El Juzgado Nacional del Trabajo N° 63 hizo lugar a una medida cautelar solicitada por la CGT. La decisión frena los puntos más polémicos de la Ley de Modernización Laboral, mientras el Ejecutivo ratifica que agotará las instancias judiciales para defender la normativa.
La reforma laboral impulsada por el Gobierno nacional sufrió este lunes un freno determinante en los tribunales. La Justicia del Trabajo dictó una medida cautelar que suspende la aplicación de más de 80 artículos de la Ley N° 27.802 de Modernización Laboral, atendiendo al reclamo de la CGT, que denunció la inconstitucionalidad de la norma por considerarla «regresiva» para los derechos de los trabajadores.
La resolución, firmada por el juez Raúl Horacio Ojeda, no se pronuncia aún sobre la constitucionalidad de fondo, pero advierte que existen «indicios serios» de que la ley podría vulnerar principios protectores básicos. Según el magistrado, la suspensión es necesaria para evitar «daños irreparables» antes de que se dicte una sentencia definitiva.
Entre los puntos más sensibles que quedaron en suspenso se encuentran:
- Indemnizaciones: se frenan los cambios en el cálculo indemnizatorio y la creación del Fondo de Asistencia Laboral (FAL), que buscaba reemplazar el sistema tradicional.
- Derecho a huelga: quedan sin efecto las restricciones a las medidas de fuerza en servicios considerados «esenciales» o «trascendentales».
- Conflictos colectivos: se suspendieron los artículos que limitaban las asambleas sindicales y permitían sanciones a los gremios.
- Plataformas digitales: la exclusión de los trabajadores de plataformas del régimen laboral tradicional también quedó paralizada.
La reacción oficial: «Intereses corporativos»
Minutos después de conocerse el fallo, el Gobierno nacional, a través del ministerio de Capital Humano, confirmó que apelará la decisión con el patrocinio de la Procuración del Tesoro de la Nación. Desde la cartera que dirige Sandra Pettovello, calificaron la medida judicial como un obstáculo para la creación de empleo y la competitividad.
«El Ministerio rechaza los intentos de quienes, priorizando intereses corporativos y sectoriales, pretenden obstaculizar las reformas necesarias para superar el desempleo», señalaron fuentes oficiales. El Ejecutivo sostiene que la ley fue sancionada por el Congreso y que su vigencia es clave para brindar «seguridad jurídica» al mercado de trabajo.

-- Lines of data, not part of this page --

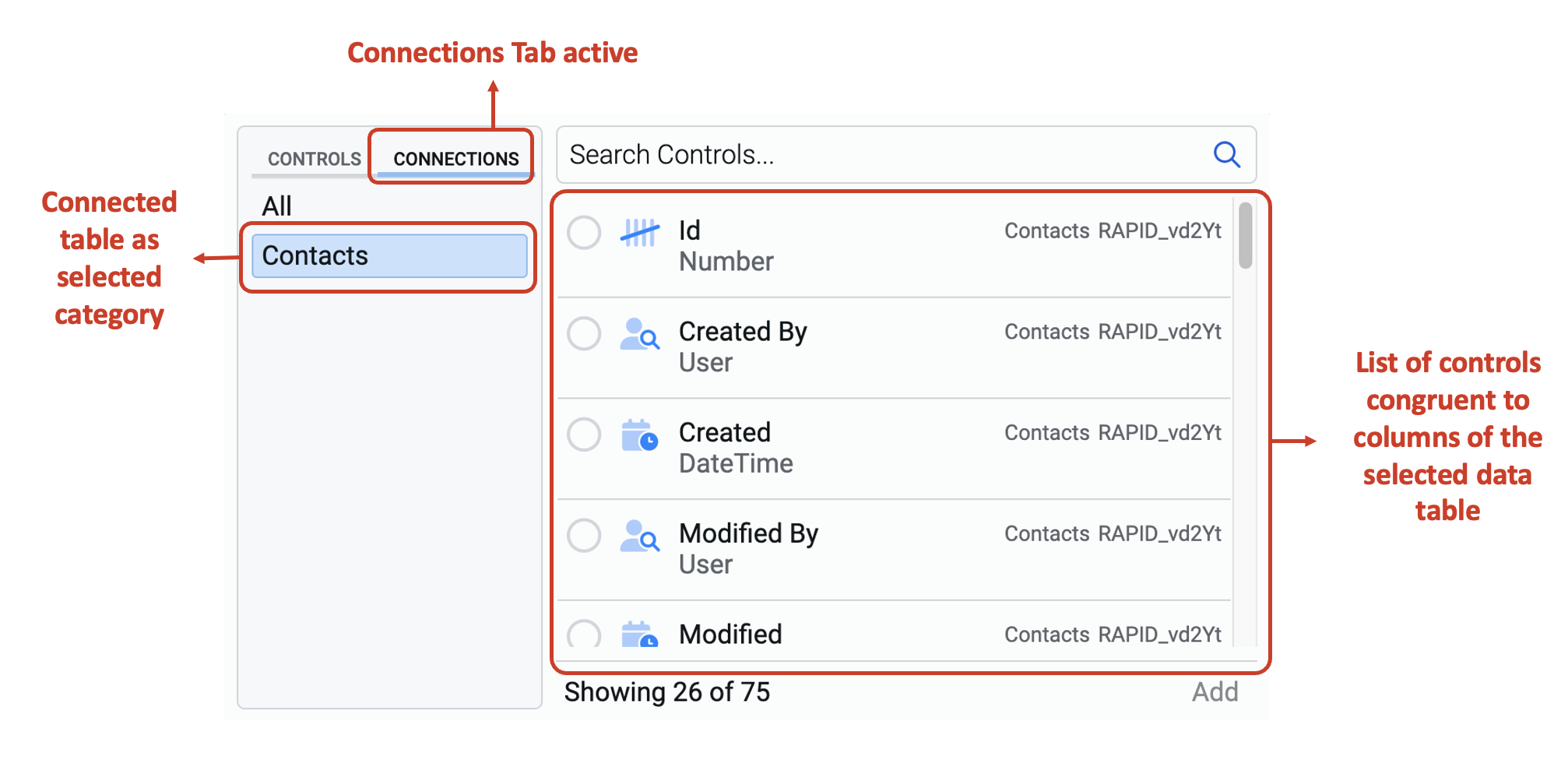Click the Search Controls input field
1568x774 pixels.
coord(906,154)
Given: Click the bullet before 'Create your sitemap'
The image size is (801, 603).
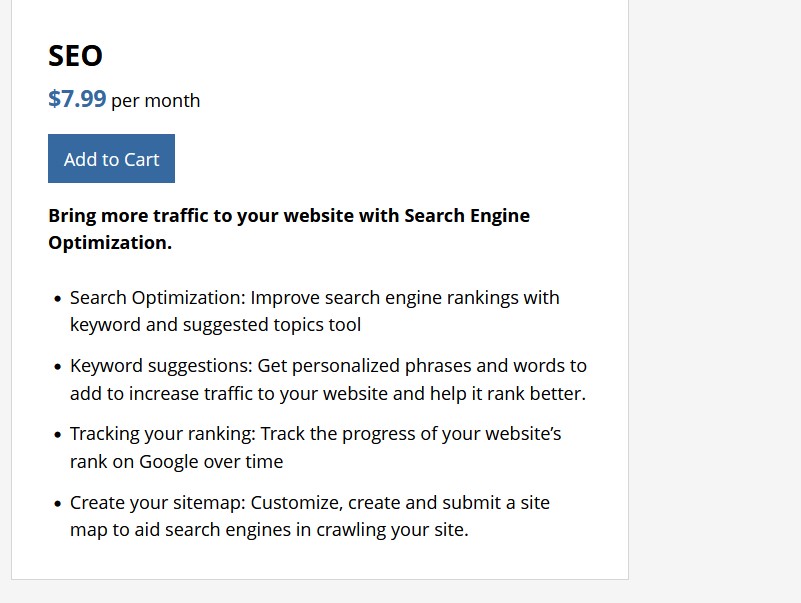Looking at the screenshot, I should (57, 503).
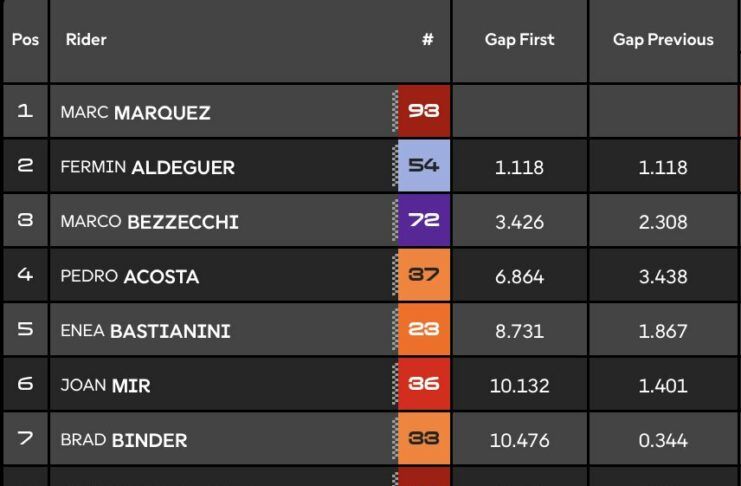Click Pedro Acosta number 37 badge
The image size is (741, 486).
point(424,276)
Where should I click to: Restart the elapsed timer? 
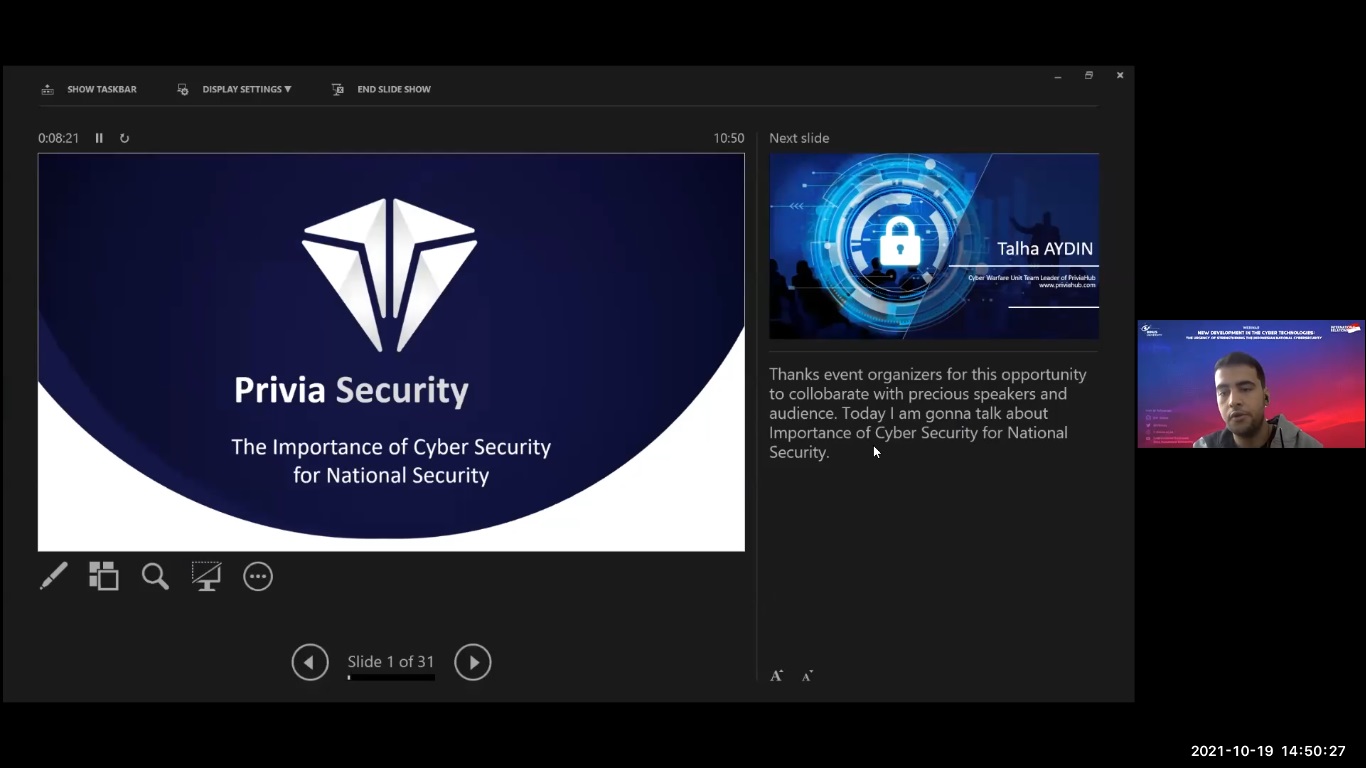124,138
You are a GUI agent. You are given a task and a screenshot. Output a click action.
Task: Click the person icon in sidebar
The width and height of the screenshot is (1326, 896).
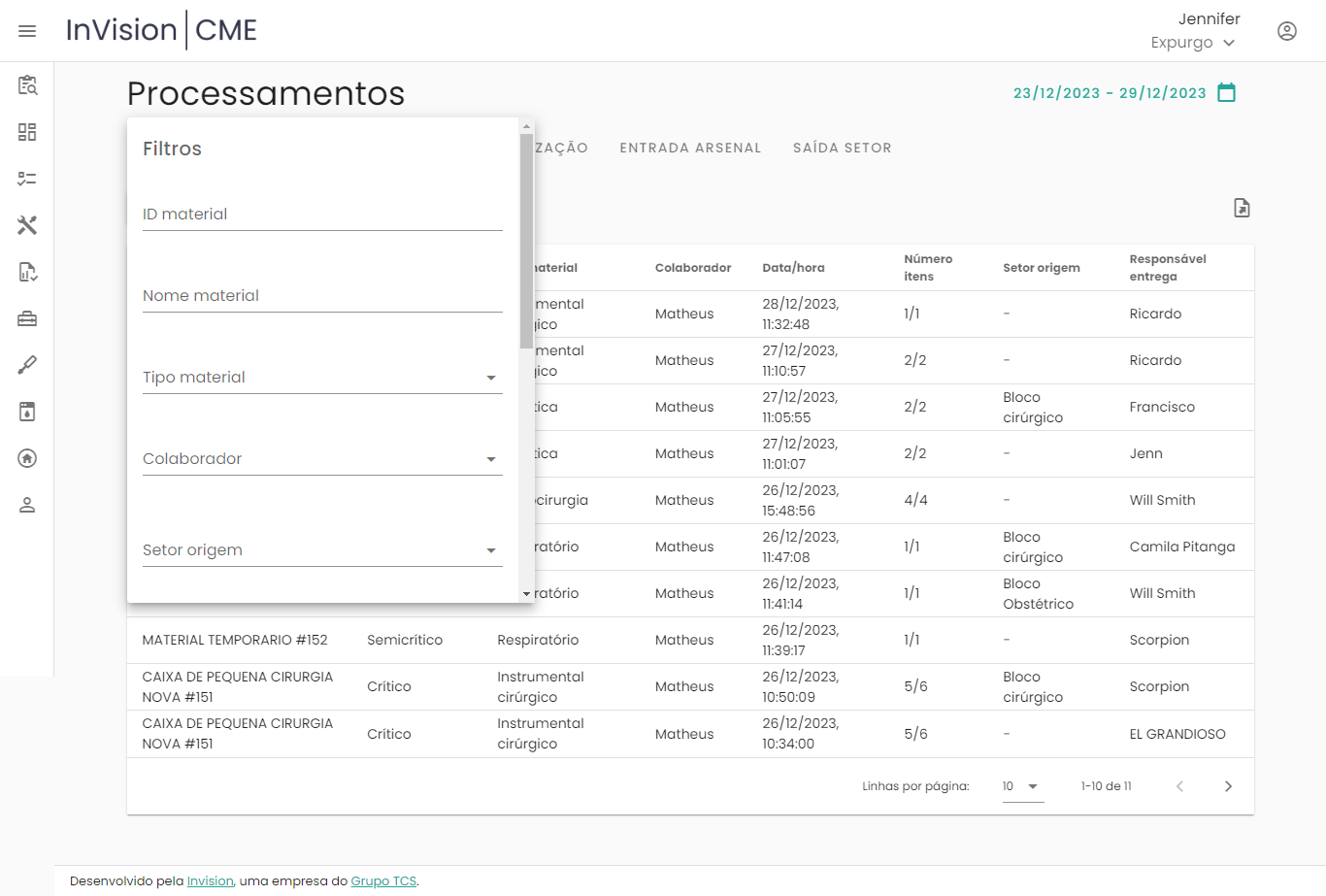coord(27,505)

Con esta resolución, la reforma queda parcialmente desarticulada. Mientras que algunos aspectos administrativos podrían seguir vigentes, el núcleo duro de la flexibilidad laboral propuesta por la administración de Javier Milei entra en un cono de sombra legal.

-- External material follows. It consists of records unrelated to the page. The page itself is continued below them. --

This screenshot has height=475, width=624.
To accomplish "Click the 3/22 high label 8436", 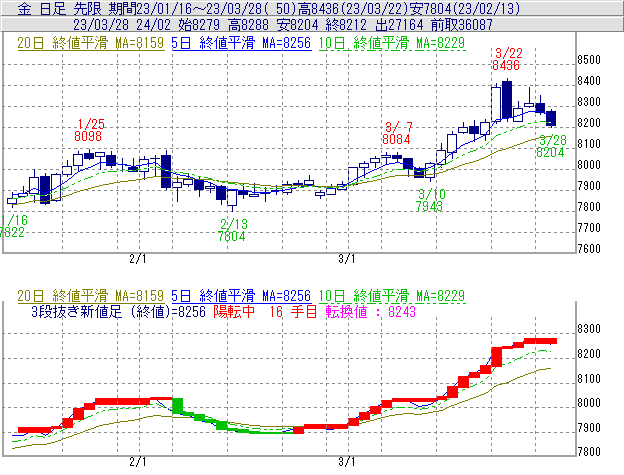I will pos(506,64).
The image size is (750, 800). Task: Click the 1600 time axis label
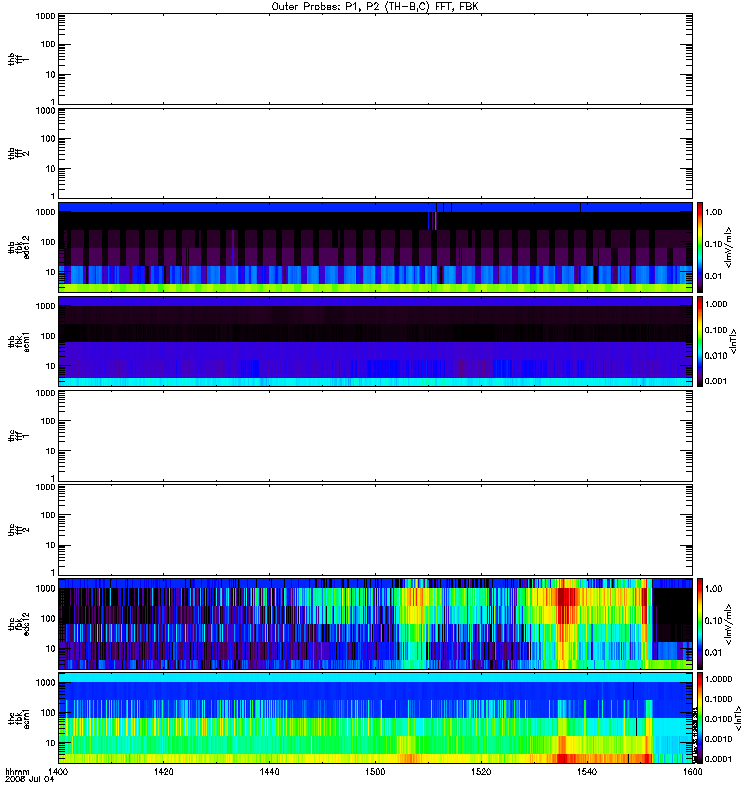click(692, 771)
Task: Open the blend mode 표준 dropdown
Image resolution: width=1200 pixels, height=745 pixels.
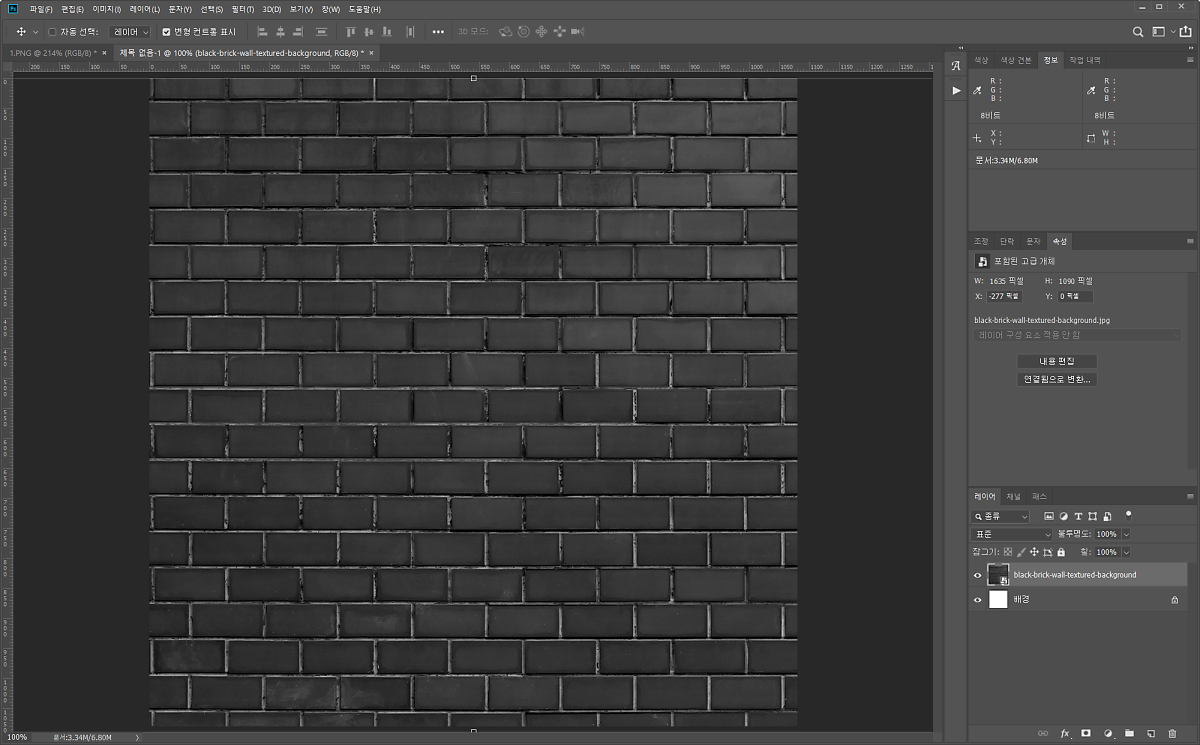Action: pos(1012,535)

La batalla judicial ahora se trasladará a la Cámara de Apelaciones y, muy probablemente, terminará definiéndose en la Corte Suprema de Justicia. Por el momento, la CGT celebra lo que considera un «triunfo en defensa del modelo sindical», mientras que las empresas y el sector productivo aguardan con incertidumbre una definición que aclare las reglas de juego en las relaciones laborales del país.